The purpose of this project is to train a neural network that predicts the steering angle of a car simulator as it traverses a course. This is done not by using deterministic rules but rather by cloning behaviour. Data is collected by driving the car simulator around the course. A network is then trained on this data. A successful outcome is achieved when the car traverses the course in autonomous mode without it ever leaving the course.
The car simulator is provided by Udacity along with a python program that can send the steering angles (and speed) to the simulator. The simulator provides a image captured by a dash camera that the trained network will then use to predict the correct steering angle.
Here is a gif showing you how the manual simulator works:
My project includes the following files:
- clone_combo.py containing the script to create and train the model
- drive_smooth.py for driving the car in autonomous mode (Changes made to the initial script)

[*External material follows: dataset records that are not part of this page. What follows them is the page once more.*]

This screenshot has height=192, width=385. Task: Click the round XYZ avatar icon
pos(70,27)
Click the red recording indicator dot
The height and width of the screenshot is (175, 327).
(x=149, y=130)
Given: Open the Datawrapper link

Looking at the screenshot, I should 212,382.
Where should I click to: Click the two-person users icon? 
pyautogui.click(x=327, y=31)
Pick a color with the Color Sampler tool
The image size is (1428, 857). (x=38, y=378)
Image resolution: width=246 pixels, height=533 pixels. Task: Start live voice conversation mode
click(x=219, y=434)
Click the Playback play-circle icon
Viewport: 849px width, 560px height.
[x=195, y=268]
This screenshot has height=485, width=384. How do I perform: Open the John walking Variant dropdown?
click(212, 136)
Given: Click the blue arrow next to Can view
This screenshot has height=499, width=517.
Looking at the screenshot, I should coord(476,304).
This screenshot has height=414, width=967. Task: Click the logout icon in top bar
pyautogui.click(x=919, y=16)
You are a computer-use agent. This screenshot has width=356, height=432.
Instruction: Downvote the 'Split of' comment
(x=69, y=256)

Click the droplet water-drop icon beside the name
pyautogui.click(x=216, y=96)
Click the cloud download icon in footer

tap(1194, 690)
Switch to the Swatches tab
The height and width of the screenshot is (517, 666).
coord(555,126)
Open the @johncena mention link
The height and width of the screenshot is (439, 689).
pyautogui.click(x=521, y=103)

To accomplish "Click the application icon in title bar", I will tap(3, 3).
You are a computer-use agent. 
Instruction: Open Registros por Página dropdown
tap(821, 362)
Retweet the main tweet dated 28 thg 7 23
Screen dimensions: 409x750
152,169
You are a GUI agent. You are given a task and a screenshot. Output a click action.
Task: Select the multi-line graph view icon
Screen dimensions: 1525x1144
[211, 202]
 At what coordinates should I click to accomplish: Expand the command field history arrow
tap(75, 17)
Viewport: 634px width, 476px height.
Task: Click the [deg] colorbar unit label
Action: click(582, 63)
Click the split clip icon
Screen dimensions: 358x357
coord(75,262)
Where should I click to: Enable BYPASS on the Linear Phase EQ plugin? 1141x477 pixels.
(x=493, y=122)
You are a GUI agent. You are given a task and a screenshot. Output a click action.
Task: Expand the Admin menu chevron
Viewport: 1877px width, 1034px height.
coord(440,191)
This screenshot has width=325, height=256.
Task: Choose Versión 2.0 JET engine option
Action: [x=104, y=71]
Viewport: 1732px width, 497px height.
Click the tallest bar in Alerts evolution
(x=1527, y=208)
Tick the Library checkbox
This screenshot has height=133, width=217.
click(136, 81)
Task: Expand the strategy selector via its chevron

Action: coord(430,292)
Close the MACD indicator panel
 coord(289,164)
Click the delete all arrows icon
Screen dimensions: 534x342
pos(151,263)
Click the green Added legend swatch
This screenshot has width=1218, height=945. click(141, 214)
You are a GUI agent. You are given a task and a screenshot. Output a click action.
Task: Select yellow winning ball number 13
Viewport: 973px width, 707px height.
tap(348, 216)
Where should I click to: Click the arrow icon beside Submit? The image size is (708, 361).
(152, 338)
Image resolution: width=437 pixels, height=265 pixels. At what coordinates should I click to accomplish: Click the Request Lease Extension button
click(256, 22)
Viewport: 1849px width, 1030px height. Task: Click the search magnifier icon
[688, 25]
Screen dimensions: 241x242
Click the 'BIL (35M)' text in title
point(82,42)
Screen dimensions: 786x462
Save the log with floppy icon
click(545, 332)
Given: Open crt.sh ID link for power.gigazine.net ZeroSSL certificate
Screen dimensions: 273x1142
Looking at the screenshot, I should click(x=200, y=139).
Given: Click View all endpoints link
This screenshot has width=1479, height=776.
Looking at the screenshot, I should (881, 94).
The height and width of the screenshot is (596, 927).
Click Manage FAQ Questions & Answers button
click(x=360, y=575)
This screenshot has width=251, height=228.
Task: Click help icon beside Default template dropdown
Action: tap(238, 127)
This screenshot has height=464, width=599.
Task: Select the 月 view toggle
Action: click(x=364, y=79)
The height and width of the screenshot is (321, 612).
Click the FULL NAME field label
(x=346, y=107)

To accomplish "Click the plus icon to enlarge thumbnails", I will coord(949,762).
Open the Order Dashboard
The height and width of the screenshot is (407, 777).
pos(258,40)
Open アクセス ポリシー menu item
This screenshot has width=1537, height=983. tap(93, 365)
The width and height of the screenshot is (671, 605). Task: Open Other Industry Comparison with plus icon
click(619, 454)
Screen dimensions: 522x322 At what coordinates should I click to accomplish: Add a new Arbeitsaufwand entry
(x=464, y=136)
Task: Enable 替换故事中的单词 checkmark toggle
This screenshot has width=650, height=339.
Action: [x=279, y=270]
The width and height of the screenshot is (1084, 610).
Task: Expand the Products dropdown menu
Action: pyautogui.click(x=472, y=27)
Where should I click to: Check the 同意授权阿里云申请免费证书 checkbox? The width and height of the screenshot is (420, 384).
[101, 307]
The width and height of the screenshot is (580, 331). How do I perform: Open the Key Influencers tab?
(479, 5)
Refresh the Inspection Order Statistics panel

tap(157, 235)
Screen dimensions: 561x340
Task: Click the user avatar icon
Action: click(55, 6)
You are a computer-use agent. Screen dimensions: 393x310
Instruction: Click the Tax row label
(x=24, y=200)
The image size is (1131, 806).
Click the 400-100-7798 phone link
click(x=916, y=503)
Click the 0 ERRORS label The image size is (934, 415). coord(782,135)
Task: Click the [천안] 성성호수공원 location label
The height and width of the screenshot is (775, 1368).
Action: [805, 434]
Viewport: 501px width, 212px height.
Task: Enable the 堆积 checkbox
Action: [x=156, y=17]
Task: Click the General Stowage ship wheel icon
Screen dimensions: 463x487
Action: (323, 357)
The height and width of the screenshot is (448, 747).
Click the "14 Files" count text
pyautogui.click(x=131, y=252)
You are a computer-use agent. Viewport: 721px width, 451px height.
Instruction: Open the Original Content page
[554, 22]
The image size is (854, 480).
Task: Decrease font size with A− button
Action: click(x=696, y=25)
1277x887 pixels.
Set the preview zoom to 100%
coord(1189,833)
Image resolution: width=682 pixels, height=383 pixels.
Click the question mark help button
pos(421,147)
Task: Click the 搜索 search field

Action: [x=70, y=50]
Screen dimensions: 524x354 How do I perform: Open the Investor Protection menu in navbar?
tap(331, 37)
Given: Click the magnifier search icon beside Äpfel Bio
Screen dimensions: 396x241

- model_clone_combo.h5 containing a trained convolution neural network
- CarND_Term1_P3.md containing the project write up
- Track1_Video.mp4 video showing the successful run in autonomous mode
The car can be run in autonomous mode by putting the simulator in autonomous mode and starting the script using this command from the project directory: python drive_smooth.py model_clone_combo.h5
Before I started working on this project I have been following and reading about behavioural cloning in general. I made up my mind to start of by using the NVIDIA model as detailed in this blog: https://devblogs.nvidia.com/parallelforall/deep-learning-self-driving-cars/
The NIVIDA architecture consists of 9 layers, including a normalization layer, 5 convolutional layers, and 3 fully connected layers. The input image is split into YUV planes and passed to the network.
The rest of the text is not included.